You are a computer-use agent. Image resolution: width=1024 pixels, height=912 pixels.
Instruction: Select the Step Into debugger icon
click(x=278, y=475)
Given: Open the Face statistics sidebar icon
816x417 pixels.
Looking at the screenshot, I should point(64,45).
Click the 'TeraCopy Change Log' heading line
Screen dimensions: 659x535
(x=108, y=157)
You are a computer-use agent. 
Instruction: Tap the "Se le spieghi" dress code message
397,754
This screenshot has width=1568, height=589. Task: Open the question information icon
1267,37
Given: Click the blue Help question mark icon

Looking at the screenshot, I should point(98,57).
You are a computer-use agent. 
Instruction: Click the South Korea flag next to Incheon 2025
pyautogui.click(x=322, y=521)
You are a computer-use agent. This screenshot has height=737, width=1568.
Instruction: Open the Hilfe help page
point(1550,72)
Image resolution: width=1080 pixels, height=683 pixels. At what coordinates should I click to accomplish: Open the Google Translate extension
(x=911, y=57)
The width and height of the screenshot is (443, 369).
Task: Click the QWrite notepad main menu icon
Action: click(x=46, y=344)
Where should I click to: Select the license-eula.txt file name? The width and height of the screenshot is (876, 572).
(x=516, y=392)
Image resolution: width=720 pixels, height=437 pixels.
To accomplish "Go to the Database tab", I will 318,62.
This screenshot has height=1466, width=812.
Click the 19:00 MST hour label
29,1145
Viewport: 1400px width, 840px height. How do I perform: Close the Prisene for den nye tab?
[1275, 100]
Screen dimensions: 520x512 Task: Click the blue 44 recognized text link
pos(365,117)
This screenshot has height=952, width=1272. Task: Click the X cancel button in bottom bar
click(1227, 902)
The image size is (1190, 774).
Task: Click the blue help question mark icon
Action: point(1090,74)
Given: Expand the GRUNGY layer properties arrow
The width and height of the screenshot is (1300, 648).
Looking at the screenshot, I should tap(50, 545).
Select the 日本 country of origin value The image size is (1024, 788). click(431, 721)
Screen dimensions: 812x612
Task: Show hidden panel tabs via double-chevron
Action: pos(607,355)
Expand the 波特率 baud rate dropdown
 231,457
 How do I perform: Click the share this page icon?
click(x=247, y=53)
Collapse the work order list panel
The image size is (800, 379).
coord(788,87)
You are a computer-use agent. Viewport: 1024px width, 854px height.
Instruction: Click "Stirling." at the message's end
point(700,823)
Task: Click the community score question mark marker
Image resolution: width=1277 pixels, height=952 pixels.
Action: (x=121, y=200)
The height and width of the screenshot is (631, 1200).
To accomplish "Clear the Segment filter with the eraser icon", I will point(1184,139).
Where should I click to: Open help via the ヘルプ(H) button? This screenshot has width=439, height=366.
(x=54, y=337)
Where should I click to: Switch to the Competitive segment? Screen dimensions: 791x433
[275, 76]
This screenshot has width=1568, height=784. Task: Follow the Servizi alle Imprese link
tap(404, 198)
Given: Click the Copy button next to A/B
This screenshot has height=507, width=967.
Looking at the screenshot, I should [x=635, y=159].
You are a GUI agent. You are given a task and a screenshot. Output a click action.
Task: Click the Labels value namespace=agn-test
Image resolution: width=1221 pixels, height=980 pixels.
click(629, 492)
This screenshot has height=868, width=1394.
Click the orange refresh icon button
◆ ◆ ◆ ◆ ◆ ◆ ◆
--- TASK BRIEF ---
Scan the entries above for the string "computer", and copy every line where it turns up.

--- REPLY ---
You are a computer-use agent. Image resolution: width=1024 pixels, height=912 pixels.
You are a computer-use agent. 
You are a computer-use agent. 
You are a computer-use agent. This screenshot has height=737, width=1568.
You are a computer-use agent. Viewport: 1024px width, 854px height.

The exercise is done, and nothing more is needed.